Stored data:
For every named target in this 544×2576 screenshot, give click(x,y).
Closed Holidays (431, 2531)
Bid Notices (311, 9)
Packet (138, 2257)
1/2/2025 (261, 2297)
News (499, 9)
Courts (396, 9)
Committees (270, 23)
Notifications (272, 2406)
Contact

▸ **DESCRIPTION OF THE TASK**
With no alteration of any kind, give the data again in full.

▸ **PROBLEM SOLUTION**
For every named target in this 544×2576 screenshot, give click(x,y).
Closed Holidays (431, 2531)
Bid Notices (311, 9)
Packet (138, 2257)
1/2/2025 (261, 2297)
News (499, 9)
Courts (396, 9)
Committees (270, 23)
Notifications (272, 2406)
Contact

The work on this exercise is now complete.